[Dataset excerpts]
- Opening Delimiter -

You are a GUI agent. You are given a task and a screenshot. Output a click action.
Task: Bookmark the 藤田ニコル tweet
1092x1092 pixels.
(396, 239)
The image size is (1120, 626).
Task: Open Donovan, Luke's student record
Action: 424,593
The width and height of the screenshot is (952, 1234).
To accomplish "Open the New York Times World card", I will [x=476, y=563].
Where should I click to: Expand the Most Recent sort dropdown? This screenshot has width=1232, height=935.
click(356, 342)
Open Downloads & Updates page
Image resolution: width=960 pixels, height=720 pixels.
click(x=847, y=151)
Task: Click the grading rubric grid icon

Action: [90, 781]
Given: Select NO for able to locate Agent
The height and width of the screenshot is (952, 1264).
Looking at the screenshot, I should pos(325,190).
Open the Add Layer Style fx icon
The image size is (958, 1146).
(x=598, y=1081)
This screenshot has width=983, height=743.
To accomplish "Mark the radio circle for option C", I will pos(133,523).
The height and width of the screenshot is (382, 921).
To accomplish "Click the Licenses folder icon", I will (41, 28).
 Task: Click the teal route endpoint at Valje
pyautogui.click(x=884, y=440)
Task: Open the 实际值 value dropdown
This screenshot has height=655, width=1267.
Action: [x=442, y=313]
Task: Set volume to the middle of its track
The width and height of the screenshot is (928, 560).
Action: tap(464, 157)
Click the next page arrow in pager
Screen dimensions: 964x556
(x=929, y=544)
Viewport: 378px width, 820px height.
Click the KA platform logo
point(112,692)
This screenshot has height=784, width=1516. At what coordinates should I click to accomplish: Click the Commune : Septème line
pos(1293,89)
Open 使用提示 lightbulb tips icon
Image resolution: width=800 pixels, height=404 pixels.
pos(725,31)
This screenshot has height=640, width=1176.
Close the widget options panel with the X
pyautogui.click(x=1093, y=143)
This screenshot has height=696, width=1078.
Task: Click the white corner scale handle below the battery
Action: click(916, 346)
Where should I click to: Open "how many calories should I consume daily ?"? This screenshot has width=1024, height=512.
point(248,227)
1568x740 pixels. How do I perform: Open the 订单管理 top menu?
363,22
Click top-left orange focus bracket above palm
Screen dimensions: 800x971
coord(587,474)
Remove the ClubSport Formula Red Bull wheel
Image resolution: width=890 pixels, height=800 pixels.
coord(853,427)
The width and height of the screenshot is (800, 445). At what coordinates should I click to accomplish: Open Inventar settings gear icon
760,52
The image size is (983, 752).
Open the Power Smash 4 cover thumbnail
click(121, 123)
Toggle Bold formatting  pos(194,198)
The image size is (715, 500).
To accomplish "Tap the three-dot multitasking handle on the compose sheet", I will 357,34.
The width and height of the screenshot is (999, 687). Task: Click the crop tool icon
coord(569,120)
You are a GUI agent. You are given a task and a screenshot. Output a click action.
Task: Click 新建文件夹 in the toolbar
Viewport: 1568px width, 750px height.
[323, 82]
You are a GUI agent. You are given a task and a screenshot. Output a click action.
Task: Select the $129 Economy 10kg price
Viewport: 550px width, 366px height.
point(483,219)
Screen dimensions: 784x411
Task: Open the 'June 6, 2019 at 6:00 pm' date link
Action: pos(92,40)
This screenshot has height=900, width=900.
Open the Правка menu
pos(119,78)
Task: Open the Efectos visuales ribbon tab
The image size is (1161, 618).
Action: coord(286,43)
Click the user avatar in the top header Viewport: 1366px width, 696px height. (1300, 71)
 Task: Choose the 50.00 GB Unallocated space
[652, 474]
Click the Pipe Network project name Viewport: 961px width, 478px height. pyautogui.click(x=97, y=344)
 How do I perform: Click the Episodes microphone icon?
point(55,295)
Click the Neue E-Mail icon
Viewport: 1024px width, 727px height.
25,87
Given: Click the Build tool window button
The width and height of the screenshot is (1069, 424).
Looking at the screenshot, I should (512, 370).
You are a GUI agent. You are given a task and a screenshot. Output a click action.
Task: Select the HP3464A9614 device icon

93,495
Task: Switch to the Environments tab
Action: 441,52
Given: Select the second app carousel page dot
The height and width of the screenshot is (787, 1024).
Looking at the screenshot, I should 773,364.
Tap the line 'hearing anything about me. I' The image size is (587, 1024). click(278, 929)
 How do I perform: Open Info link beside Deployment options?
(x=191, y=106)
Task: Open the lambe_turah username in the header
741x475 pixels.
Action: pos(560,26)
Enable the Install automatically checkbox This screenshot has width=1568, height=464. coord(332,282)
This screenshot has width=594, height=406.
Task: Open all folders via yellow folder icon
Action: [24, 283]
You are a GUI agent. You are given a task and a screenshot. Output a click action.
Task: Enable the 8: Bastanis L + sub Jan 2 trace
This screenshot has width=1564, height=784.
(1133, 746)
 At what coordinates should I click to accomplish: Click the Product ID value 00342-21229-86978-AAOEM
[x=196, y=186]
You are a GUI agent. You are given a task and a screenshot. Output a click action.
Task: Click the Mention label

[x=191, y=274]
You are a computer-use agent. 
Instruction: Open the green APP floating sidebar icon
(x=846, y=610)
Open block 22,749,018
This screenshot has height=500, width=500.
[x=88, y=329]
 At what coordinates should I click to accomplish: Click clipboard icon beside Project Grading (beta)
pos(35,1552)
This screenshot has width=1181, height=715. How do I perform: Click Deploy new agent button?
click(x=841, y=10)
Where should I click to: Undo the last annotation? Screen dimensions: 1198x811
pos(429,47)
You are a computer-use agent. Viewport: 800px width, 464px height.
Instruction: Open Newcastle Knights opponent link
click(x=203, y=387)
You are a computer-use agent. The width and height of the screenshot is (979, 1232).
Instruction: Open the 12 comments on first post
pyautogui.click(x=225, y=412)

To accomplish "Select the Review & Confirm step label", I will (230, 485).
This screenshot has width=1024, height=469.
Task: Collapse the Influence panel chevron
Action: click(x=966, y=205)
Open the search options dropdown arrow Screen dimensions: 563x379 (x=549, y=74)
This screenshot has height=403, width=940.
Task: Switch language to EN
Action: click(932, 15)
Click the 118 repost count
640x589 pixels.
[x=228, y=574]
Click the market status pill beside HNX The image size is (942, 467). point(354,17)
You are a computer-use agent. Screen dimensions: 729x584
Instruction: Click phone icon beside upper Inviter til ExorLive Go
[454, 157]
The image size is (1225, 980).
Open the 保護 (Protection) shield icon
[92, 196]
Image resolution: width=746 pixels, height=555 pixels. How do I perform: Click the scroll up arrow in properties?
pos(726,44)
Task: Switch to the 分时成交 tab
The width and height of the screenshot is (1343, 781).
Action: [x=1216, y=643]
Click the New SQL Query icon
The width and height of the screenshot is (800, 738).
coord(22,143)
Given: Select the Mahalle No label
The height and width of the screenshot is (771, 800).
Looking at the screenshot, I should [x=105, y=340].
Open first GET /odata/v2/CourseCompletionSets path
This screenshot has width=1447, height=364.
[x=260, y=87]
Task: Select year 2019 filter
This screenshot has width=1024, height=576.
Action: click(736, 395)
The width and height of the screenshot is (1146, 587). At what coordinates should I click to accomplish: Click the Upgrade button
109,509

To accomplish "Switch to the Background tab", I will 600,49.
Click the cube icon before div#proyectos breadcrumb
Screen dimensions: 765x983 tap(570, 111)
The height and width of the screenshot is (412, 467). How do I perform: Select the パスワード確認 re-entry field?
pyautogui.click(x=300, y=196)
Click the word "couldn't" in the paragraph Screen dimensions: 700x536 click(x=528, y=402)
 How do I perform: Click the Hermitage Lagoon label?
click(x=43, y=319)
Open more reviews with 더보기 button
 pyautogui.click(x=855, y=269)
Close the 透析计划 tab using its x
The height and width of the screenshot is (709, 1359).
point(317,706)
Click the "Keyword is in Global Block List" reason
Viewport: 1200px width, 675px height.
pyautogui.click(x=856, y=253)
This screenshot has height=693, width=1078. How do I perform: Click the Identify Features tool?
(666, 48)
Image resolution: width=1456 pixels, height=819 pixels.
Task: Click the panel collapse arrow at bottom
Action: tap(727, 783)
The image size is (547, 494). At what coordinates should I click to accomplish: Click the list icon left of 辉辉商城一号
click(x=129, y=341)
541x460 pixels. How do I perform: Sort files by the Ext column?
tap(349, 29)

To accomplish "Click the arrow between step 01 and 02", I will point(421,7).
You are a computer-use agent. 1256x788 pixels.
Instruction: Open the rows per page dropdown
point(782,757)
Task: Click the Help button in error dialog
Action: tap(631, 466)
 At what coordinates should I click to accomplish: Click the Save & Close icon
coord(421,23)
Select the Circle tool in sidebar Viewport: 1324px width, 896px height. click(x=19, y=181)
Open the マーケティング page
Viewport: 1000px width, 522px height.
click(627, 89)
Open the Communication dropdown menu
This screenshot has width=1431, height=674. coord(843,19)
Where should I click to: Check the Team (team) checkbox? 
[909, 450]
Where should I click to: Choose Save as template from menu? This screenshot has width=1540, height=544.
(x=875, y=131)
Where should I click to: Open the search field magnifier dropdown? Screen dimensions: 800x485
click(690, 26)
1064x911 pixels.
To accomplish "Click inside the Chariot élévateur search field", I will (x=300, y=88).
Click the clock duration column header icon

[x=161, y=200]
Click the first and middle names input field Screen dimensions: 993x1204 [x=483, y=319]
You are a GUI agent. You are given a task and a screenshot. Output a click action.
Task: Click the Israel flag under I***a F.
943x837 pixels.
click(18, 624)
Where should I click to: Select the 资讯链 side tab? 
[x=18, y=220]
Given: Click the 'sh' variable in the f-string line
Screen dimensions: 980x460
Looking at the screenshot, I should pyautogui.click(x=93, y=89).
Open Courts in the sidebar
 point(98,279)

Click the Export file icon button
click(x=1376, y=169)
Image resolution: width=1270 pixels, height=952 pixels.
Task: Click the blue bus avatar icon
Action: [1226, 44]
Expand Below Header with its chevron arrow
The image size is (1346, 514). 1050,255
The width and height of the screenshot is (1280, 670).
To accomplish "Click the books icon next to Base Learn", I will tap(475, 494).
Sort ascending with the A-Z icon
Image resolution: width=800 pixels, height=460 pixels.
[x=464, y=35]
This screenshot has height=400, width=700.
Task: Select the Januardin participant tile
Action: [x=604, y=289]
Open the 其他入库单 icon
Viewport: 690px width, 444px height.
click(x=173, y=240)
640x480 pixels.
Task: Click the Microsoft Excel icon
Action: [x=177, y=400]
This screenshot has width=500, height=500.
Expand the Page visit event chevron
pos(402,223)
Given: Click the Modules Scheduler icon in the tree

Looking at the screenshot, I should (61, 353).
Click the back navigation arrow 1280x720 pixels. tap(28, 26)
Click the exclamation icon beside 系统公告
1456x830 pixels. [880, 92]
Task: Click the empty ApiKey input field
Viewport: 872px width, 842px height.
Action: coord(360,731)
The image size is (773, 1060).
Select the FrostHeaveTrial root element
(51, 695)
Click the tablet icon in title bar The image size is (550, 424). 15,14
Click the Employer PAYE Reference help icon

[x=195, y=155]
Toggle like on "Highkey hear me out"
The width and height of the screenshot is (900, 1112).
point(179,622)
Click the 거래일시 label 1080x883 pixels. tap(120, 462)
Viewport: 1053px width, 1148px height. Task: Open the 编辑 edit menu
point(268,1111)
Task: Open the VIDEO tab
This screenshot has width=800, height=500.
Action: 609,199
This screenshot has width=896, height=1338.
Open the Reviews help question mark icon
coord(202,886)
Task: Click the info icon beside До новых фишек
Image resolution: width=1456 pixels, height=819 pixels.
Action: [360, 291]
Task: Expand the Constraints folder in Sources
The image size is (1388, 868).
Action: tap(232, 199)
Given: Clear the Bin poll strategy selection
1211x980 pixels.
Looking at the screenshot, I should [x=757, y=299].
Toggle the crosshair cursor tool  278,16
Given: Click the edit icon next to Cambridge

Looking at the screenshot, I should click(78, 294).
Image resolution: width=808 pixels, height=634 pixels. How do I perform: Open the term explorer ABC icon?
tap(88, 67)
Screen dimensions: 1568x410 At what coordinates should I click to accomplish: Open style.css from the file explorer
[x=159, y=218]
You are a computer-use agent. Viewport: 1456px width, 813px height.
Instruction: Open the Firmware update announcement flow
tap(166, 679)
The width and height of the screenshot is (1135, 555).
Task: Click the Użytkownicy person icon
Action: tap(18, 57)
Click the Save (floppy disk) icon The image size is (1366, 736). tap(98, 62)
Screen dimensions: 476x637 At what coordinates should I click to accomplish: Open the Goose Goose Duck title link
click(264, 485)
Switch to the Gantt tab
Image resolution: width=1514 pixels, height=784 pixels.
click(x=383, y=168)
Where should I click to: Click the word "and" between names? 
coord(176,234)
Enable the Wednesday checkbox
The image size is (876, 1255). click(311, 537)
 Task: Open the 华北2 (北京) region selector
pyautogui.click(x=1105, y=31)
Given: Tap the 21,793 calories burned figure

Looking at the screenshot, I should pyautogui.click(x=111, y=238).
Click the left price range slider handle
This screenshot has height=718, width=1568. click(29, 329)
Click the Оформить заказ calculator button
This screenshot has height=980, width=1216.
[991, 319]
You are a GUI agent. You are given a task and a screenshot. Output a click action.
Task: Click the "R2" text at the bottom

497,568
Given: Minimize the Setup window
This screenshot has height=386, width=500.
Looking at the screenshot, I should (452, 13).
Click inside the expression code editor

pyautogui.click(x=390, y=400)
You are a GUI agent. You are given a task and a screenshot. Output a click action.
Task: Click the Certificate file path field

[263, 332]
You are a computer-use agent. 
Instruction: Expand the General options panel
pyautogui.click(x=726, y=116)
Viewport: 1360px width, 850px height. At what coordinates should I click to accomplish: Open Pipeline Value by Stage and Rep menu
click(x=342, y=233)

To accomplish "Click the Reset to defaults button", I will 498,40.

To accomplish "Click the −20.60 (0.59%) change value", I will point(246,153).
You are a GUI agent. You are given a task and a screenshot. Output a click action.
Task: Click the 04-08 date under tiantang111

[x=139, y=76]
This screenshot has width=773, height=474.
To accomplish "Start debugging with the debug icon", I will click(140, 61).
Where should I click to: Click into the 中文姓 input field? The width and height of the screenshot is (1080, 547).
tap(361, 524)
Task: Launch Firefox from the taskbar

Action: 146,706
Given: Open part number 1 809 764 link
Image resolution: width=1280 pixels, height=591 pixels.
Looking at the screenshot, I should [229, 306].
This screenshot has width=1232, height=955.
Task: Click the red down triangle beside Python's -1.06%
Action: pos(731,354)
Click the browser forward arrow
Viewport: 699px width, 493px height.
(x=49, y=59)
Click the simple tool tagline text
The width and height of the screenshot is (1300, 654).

- Closing Delimiter -

Your assignment :: Across the data, how many lines contain the string "window"? Only the number is wanted.

Result of this exercise :: 2